Resulting browsable API:
```python
#   API Root:
#   """API root."""
# 
#   "route":    "/api/route/"
#   "view-3":   "/api/view-3/"
# 
#   Other Routes:
#   """These are under a different route."""
# 
#   "view-1":    "/api/route/view-1/"
#   "view-2":    "/api/route/view-2/"
```

---

# Additional stuff:

### BaseAPIView
A custom BaseAPIView class, that simplifies making a workflow of:
```python
input: "raw data" 
-> serializer = Serializer(data=...) 
-> serializers.is_valid(raise_exception=True) 
-> Response(data=serialziers.validated_data)
```
Simpy inherit from the class and any number of the included mixins. Then define the Serializers per method in the 'serializer_classes' attribute.
```python
from browsable_router import BaseAPIView, GetMixin, PostMixin
from rest_framework.serializers import Serializer


class SomeCustomView(GetMixin PostMixin, BaseAPIView):

  class GetSerializer(Serializer):
    ...
    
  class PostSerializer(Serializer):
    ...

  serializer_classes = {
    "GET": GetSerializer,
    "POST": PostSerializer,
  }
```

This allows different serializers for different HTTP methods. Incoming data can be handled in the HTTP method function itself, in serializer's `validate()` method, or in a `handle_<method>()` function added by the mixins:

```python
class SomeCustomView(GetMixin, BaseAPIView):
  
  class GetSerializer(Serializer):
    ...
    
    def validate(self, attrs):
      # (2) Second place to modify the data. Run during input validation.
      return attrs

  serializer_classes = {
    "GET": GetSerializer,
  }
  
  def get(request, *args, **kwargs):
    # (1) First place to modify the data. Run before input validation.
    return super().get(request, *args, **kwargs)
  
  def handle_get(request, data, *args, **kwargs):
    # (3) Last place to modify the data. Run after validation.
    return data
  
```

### BaseAPISerializer
A custom serializer, that maps serializer fields to a bound method call, and validates output through an OutputSerializer.
```python
from browsable_router import BaseAPISerializer
from rest_framework import serializers

class GetSerializer(BaseAPISerializer):
  class OutputSerializer(serializers.Serializer):
    output = serializers.CharField()
    
  input = serializers.CharField()
  
  def bound_method(*args, **kwargs):
    print(kwargs["input"])
    return {"output": "..."}
```
Using this base class will let you modify the output of the serializer inside it, perhaps with a service or selector method, and verify that output with the output serializer. Furthermore, you can set `many=True` attribute on the OutputSerializer if the output is a list. There is also a further benefit if you use the included metadata class, since it allows automatic schema documentation based on the OutputSerializer.

### ApiMetadata
This metadata class is enabled by default on BaseAPIView, and it will allow you to document your views automatically if you also use the BaseAPISerializer as the parent class for the method serializers. It essentially reads the method serializers fields as input for that view method, and the method serializers OutputSerializer as the output for that view method. You can then make a OPTIONS request to the view endpoint and get a JSON Schema-ish representation of the input and output for that endpoint.

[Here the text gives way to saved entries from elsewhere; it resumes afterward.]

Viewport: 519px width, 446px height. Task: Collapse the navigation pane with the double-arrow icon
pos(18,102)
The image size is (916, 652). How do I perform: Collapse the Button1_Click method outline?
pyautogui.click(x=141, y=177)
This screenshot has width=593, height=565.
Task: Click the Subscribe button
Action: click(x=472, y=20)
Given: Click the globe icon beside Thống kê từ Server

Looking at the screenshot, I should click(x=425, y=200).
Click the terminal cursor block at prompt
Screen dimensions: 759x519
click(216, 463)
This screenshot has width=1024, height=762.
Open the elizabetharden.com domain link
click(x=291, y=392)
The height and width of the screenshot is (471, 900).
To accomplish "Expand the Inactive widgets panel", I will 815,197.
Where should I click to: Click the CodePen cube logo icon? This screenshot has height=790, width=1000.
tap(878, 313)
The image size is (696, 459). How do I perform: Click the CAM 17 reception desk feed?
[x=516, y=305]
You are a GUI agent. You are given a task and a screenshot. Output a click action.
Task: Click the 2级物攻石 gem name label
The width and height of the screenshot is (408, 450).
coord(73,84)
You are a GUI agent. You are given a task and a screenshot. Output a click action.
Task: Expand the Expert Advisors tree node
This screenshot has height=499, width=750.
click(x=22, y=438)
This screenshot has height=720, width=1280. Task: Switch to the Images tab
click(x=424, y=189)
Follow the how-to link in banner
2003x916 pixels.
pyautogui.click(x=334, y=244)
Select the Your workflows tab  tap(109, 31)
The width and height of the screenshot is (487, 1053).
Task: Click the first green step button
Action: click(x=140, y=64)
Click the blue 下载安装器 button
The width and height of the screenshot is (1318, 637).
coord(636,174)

### SerializerAsOutputMetadata
This metadata class works like APIMetadata class, but no OutpuMetadata is used inside the method serializer. Instead, it assumes that the endpoint takes no arguments and returns the method serializers fields as output. This is useful for list-view endpoints.

### BlockSchemaAccess
This is a permission class that can be used to block access to OPTIONS schema in production (DEBUG=False).